### REQUIRED WORK
How many lines of these records hold the string "give"? Reply with the number alone.
Top of DATA FOR REVIEW
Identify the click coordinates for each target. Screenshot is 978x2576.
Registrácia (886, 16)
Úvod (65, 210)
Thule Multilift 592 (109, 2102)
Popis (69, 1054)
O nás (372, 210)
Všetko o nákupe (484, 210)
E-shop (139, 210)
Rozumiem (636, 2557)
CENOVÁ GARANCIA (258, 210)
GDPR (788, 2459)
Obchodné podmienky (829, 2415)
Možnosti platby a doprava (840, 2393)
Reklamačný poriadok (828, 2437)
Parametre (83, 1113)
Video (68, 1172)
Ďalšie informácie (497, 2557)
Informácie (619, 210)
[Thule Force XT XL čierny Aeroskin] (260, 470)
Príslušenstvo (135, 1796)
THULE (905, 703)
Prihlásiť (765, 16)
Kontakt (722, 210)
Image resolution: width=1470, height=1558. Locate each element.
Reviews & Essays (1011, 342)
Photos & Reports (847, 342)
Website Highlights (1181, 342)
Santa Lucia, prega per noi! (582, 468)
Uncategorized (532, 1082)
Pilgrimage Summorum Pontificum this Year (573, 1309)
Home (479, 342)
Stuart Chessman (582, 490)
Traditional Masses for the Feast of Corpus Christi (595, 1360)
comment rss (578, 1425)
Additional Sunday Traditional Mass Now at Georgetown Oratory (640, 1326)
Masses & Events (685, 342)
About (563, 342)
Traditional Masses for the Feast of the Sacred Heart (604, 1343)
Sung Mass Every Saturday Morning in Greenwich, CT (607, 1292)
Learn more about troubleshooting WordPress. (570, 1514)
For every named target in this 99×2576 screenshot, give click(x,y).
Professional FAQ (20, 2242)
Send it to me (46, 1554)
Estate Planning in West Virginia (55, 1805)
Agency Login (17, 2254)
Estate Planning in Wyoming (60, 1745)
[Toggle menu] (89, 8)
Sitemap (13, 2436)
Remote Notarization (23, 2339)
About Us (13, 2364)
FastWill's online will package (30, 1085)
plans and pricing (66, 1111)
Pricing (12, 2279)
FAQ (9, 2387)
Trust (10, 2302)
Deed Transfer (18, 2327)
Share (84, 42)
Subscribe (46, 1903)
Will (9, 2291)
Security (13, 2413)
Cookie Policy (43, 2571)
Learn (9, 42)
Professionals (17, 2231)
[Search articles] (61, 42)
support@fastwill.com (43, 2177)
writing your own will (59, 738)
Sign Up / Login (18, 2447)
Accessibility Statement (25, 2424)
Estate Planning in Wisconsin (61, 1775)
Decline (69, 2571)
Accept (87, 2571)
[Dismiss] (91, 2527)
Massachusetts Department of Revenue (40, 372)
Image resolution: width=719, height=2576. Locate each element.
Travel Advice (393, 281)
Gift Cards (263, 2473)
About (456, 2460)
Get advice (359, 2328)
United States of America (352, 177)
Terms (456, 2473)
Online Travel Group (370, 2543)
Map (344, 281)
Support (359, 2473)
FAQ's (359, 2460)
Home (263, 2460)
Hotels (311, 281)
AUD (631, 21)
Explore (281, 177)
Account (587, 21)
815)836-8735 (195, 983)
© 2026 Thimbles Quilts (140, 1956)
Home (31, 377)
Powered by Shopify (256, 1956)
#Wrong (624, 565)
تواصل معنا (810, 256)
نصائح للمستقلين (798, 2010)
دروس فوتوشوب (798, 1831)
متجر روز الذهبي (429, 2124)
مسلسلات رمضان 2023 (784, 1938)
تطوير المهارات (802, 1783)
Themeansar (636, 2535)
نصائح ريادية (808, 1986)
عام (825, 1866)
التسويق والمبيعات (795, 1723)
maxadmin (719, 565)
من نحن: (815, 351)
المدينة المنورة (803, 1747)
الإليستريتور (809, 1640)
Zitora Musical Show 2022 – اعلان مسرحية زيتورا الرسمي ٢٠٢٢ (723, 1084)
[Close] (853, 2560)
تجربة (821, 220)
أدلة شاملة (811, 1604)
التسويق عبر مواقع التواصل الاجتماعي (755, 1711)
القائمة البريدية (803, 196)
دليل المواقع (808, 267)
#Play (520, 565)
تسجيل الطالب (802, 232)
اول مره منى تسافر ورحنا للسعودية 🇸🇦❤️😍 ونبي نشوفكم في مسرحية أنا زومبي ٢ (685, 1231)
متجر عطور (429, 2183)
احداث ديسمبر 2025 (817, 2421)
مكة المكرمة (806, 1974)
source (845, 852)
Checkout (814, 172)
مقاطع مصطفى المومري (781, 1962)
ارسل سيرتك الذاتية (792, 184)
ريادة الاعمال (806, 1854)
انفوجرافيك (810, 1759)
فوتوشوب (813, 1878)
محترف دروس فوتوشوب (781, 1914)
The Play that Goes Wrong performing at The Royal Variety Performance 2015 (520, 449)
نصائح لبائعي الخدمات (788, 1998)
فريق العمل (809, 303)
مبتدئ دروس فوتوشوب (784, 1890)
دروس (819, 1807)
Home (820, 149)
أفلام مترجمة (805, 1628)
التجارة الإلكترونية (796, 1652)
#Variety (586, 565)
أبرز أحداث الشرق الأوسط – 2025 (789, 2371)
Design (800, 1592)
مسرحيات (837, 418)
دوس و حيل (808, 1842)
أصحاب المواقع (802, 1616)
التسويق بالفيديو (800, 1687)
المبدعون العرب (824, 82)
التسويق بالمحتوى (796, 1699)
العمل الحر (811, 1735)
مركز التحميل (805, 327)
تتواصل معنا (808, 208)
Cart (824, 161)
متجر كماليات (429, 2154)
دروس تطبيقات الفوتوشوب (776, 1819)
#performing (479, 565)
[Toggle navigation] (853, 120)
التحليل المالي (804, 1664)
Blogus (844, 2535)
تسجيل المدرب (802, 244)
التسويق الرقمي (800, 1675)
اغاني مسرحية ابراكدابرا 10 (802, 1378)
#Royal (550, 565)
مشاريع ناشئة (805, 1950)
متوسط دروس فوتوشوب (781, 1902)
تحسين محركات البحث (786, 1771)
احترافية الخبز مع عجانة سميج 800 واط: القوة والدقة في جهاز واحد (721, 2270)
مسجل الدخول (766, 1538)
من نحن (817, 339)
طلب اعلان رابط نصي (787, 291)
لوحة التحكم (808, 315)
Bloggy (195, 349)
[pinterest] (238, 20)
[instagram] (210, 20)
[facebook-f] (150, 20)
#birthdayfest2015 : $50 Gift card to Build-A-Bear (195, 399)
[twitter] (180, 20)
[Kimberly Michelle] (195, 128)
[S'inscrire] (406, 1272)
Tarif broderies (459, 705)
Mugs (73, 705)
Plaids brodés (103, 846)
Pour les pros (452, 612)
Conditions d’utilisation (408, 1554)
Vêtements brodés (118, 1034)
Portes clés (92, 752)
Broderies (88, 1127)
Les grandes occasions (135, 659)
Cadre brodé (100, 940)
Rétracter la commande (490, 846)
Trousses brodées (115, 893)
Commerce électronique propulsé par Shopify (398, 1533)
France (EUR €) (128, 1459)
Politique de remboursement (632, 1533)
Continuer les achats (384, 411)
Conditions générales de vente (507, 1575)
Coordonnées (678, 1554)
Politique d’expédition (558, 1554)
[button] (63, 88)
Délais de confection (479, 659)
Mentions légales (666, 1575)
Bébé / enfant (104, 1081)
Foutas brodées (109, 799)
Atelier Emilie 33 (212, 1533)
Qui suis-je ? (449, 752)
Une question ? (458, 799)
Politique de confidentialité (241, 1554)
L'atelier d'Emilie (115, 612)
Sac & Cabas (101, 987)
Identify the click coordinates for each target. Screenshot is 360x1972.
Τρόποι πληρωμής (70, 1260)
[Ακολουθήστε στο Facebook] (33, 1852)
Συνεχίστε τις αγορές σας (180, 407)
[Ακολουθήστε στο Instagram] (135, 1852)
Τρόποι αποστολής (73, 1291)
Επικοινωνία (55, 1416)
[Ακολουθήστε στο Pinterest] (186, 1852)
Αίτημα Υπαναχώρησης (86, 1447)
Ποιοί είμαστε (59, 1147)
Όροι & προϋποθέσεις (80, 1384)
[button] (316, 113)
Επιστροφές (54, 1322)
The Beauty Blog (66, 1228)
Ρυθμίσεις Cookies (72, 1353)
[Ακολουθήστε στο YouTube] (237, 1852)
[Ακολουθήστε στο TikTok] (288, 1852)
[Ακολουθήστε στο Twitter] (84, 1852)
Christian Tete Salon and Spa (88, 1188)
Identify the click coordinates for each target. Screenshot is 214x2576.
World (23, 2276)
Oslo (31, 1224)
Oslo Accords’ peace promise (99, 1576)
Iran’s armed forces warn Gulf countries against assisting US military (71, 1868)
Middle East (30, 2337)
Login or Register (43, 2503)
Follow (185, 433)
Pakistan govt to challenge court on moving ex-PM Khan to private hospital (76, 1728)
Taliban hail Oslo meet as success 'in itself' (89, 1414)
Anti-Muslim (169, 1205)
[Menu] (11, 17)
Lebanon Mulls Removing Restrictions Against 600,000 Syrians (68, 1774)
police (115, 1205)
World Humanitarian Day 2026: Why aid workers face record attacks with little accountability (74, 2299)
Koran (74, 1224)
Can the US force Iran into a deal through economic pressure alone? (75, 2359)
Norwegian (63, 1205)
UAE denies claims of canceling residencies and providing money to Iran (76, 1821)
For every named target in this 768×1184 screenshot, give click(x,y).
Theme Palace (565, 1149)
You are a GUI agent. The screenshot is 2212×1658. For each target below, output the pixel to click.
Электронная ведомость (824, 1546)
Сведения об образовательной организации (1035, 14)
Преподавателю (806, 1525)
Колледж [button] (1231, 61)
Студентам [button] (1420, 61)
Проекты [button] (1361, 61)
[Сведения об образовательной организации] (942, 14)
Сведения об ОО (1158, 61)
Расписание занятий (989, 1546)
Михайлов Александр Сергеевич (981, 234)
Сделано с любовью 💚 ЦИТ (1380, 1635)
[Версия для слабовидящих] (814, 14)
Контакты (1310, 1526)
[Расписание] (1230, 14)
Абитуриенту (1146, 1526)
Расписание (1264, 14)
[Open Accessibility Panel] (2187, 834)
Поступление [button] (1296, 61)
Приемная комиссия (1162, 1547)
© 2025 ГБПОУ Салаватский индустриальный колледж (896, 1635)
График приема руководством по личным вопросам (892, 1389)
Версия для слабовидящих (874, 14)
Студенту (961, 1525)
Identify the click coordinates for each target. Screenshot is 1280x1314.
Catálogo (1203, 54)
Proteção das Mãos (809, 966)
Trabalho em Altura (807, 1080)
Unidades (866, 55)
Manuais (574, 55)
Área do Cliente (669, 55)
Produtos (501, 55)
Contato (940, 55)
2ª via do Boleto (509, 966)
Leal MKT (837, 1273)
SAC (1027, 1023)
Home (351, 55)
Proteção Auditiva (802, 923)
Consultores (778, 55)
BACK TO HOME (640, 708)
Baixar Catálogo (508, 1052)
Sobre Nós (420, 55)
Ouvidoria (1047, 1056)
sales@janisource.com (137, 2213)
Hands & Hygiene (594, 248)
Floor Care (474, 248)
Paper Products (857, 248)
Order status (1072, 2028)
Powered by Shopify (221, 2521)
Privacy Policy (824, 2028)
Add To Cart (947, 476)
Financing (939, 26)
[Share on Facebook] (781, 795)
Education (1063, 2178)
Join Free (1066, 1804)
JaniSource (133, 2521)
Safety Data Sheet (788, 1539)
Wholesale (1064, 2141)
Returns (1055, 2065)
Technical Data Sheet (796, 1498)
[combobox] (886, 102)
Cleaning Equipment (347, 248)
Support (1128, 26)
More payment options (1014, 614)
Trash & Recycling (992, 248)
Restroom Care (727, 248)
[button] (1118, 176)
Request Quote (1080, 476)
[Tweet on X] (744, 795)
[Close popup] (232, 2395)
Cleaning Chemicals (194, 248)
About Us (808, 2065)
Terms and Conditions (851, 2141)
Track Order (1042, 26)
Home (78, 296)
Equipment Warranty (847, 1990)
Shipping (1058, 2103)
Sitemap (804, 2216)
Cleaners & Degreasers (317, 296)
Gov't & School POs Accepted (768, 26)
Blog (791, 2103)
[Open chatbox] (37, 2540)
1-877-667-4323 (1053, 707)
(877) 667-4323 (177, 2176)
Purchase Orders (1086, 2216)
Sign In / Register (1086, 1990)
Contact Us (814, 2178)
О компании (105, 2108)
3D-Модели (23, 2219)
Bottom of DATA FOR REVIEW
### RESPONSE BOX
2